# [Problem to work on]
Repeat the records in full, exactly.

# [Task inputs]
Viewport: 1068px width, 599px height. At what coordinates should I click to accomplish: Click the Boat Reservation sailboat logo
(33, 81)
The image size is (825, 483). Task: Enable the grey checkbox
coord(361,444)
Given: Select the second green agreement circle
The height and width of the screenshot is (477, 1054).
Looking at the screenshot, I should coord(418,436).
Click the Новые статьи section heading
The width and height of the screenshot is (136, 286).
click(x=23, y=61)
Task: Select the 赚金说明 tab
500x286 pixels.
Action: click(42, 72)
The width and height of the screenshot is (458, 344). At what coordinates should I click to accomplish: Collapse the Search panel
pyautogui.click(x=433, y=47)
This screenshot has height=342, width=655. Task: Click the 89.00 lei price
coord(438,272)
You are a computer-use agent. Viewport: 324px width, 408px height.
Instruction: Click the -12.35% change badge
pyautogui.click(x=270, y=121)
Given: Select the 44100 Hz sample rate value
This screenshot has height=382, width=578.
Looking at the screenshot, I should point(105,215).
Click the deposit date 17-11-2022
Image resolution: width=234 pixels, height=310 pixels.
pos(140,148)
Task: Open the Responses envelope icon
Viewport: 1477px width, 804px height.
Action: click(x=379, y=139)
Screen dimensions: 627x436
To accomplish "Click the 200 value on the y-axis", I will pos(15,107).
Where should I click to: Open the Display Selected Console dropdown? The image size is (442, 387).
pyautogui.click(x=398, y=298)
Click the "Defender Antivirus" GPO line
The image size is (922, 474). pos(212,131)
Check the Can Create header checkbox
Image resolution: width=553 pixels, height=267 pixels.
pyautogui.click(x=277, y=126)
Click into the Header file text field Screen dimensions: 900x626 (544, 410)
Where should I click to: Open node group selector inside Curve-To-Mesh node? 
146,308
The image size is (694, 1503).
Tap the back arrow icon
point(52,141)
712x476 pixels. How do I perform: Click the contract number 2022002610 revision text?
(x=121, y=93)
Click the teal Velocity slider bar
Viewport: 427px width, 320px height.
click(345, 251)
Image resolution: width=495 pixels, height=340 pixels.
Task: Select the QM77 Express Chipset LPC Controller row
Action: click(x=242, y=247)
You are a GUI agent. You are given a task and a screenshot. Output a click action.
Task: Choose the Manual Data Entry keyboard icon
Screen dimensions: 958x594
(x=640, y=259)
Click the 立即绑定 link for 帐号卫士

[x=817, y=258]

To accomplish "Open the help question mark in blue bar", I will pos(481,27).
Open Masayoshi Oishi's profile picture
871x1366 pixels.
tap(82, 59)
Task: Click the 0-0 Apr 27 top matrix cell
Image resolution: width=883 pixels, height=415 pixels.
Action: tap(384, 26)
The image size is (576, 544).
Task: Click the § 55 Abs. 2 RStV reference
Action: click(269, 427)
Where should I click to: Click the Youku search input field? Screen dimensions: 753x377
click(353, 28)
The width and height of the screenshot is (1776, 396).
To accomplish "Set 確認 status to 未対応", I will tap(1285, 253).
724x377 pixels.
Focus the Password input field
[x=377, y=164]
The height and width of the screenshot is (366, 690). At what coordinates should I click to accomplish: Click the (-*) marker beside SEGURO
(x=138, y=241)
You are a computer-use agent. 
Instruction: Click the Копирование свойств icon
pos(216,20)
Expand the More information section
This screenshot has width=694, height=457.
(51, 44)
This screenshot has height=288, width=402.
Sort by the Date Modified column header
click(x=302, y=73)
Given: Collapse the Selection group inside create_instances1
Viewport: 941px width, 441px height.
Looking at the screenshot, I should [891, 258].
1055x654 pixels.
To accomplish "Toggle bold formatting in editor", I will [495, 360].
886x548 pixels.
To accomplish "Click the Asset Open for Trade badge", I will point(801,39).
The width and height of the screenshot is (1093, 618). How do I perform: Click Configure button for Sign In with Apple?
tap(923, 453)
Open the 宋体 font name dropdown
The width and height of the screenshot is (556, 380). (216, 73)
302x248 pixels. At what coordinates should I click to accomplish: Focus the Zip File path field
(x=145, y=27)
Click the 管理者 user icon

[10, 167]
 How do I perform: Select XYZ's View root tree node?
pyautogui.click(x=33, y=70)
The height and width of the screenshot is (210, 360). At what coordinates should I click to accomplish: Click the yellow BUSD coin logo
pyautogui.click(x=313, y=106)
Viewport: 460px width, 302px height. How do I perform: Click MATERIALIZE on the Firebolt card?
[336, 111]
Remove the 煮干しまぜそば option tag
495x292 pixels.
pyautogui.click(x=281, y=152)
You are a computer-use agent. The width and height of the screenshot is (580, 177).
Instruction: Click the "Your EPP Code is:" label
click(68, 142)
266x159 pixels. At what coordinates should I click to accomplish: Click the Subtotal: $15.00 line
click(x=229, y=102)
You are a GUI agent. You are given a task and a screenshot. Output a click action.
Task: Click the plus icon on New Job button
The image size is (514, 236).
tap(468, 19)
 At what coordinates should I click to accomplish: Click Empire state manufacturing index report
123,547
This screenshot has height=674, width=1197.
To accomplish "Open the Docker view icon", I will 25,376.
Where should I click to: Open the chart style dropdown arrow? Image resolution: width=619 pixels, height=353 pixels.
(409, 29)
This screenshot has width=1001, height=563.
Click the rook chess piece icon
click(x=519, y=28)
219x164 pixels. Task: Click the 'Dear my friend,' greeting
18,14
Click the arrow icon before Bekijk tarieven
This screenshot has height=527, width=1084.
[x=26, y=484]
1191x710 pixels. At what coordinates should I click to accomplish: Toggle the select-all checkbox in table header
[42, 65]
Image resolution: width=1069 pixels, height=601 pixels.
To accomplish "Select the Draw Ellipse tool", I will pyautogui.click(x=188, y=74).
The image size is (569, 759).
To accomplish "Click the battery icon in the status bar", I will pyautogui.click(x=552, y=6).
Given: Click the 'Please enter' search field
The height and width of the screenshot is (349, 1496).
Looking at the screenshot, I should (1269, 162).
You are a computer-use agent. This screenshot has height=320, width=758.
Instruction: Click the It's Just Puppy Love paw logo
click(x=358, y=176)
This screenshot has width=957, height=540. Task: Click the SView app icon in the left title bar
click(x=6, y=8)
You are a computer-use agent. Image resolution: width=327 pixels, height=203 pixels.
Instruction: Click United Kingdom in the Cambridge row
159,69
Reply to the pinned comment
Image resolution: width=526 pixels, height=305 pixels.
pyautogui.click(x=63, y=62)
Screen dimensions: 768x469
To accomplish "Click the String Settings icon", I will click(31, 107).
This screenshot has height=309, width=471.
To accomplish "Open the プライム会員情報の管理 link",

# [Answer for this exercise]
Viewport: 1068px width, 599px height. At what coordinates should I click to accomplish: Click the Boat Reservation sailboat logo
(33, 81)
The image size is (825, 483). Task: Enable the grey checkbox
coord(361,444)
Given: Select the second green agreement circle
The height and width of the screenshot is (477, 1054).
Looking at the screenshot, I should coord(418,436).
Click the Новые статьи section heading
The width and height of the screenshot is (136, 286).
click(x=23, y=61)
Task: Select the 赚金说明 tab
500x286 pixels.
Action: click(42, 72)
The width and height of the screenshot is (458, 344). At what coordinates should I click to accomplish: Collapse the Search panel
pyautogui.click(x=433, y=47)
This screenshot has height=342, width=655. Task: Click the 89.00 lei price
coord(438,272)
You are a computer-use agent. Viewport: 324px width, 408px height.
Instruction: Click the -12.35% change badge
pyautogui.click(x=270, y=121)
Given: Select the 44100 Hz sample rate value
This screenshot has height=382, width=578.
Looking at the screenshot, I should point(105,215).
Click the deposit date 17-11-2022
Image resolution: width=234 pixels, height=310 pixels.
pos(140,148)
Task: Open the Responses envelope icon
Viewport: 1477px width, 804px height.
Action: click(x=379, y=139)
Screen dimensions: 627x436
To accomplish "Click the 200 value on the y-axis", I will pos(15,107).
Where should I click to: Open the Display Selected Console dropdown? The image size is (442, 387).
pyautogui.click(x=398, y=298)
Click the "Defender Antivirus" GPO line
The image size is (922, 474). pos(212,131)
Check the Can Create header checkbox
Image resolution: width=553 pixels, height=267 pixels.
pyautogui.click(x=277, y=126)
Click into the Header file text field Screen dimensions: 900x626 (544, 410)
Where should I click to: Open node group selector inside Curve-To-Mesh node? 
146,308
The image size is (694, 1503).
Tap the back arrow icon
point(52,141)
712x476 pixels. How do I perform: Click the contract number 2022002610 revision text?
(x=121, y=93)
Click the teal Velocity slider bar
Viewport: 427px width, 320px height.
click(345, 251)
Image resolution: width=495 pixels, height=340 pixels.
Task: Select the QM77 Express Chipset LPC Controller row
Action: click(x=242, y=247)
You are a GUI agent. You are given a task and a screenshot. Output a click action.
Task: Choose the Manual Data Entry keyboard icon
Screen dimensions: 958x594
(x=640, y=259)
Click the 立即绑定 link for 帐号卫士

[x=817, y=258]

To accomplish "Open the help question mark in blue bar", I will pos(481,27).
Open Masayoshi Oishi's profile picture
871x1366 pixels.
tap(82, 59)
Task: Click the 0-0 Apr 27 top matrix cell
Image resolution: width=883 pixels, height=415 pixels.
Action: tap(384, 26)
The image size is (576, 544).
Task: Click the § 55 Abs. 2 RStV reference
Action: click(269, 427)
Where should I click to: Click the Youku search input field? Screen dimensions: 753x377
click(353, 28)
The width and height of the screenshot is (1776, 396).
To accomplish "Set 確認 status to 未対応", I will tap(1285, 253).
724x377 pixels.
Focus the Password input field
[x=377, y=164]
The height and width of the screenshot is (366, 690). At what coordinates should I click to accomplish: Click the (-*) marker beside SEGURO
(x=138, y=241)
You are a computer-use agent. 
Instruction: Click the Копирование свойств icon
pos(216,20)
Expand the More information section
This screenshot has width=694, height=457.
(51, 44)
This screenshot has height=288, width=402.
Sort by the Date Modified column header
click(x=302, y=73)
Given: Collapse the Selection group inside create_instances1
Viewport: 941px width, 441px height.
Looking at the screenshot, I should [891, 258].
1055x654 pixels.
To accomplish "Toggle bold formatting in editor", I will [495, 360].
886x548 pixels.
To accomplish "Click the Asset Open for Trade badge", I will point(801,39).
The width and height of the screenshot is (1093, 618). How do I perform: Click Configure button for Sign In with Apple?
tap(923, 453)
Open the 宋体 font name dropdown
The width and height of the screenshot is (556, 380). (216, 73)
302x248 pixels. At what coordinates should I click to accomplish: Focus the Zip File path field
(x=145, y=27)
Click the 管理者 user icon

[10, 167]
 How do I perform: Select XYZ's View root tree node?
pyautogui.click(x=33, y=70)
The height and width of the screenshot is (210, 360). At what coordinates should I click to accomplish: Click the yellow BUSD coin logo
pyautogui.click(x=313, y=106)
Viewport: 460px width, 302px height. How do I perform: Click MATERIALIZE on the Firebolt card?
[336, 111]
Remove the 煮干しまぜそば option tag
495x292 pixels.
pyautogui.click(x=281, y=152)
You are a computer-use agent. The width and height of the screenshot is (580, 177).
Instruction: Click the "Your EPP Code is:" label
click(68, 142)
266x159 pixels. At what coordinates should I click to accomplish: Click the Subtotal: $15.00 line
click(x=229, y=102)
You are a GUI agent. You are given a task and a screenshot. Output a click action.
Task: Click the plus icon on New Job button
The image size is (514, 236).
tap(468, 19)
 At what coordinates should I click to accomplish: Click Empire state manufacturing index report
123,547
This screenshot has height=674, width=1197.
To accomplish "Open the Docker view icon", I will 25,376.
Where should I click to: Open the chart style dropdown arrow? Image resolution: width=619 pixels, height=353 pixels.
(409, 29)
This screenshot has width=1001, height=563.
Click the rook chess piece icon
click(x=519, y=28)
219x164 pixels. Task: Click the 'Dear my friend,' greeting
18,14
Click the arrow icon before Bekijk tarieven
This screenshot has height=527, width=1084.
[x=26, y=484]
1191x710 pixels. At what coordinates should I click to accomplish: Toggle the select-all checkbox in table header
[42, 65]
Image resolution: width=1069 pixels, height=601 pixels.
To accomplish "Select the Draw Ellipse tool", I will pyautogui.click(x=188, y=74).
The image size is (569, 759).
To accomplish "Click the battery icon in the status bar", I will pyautogui.click(x=552, y=6).
Given: Click the 'Please enter' search field
The height and width of the screenshot is (349, 1496).
Looking at the screenshot, I should (1269, 162).
You are a computer-use agent. This screenshot has height=320, width=758.
Instruction: Click the It's Just Puppy Love paw logo
click(x=358, y=176)
This screenshot has width=957, height=540. Task: Click the SView app icon in the left title bar
click(x=6, y=8)
You are a computer-use agent. Image resolution: width=327 pixels, height=203 pixels.
Instruction: Click United Kingdom in the Cambridge row
159,69
Reply to the pinned comment
Image resolution: width=526 pixels, height=305 pixels.
pyautogui.click(x=63, y=62)
Screen dimensions: 768x469
To accomplish "Click the String Settings icon", I will click(31, 107).
This screenshot has height=309, width=471.
To accomplish "Open the プライム会員情報の管理 link",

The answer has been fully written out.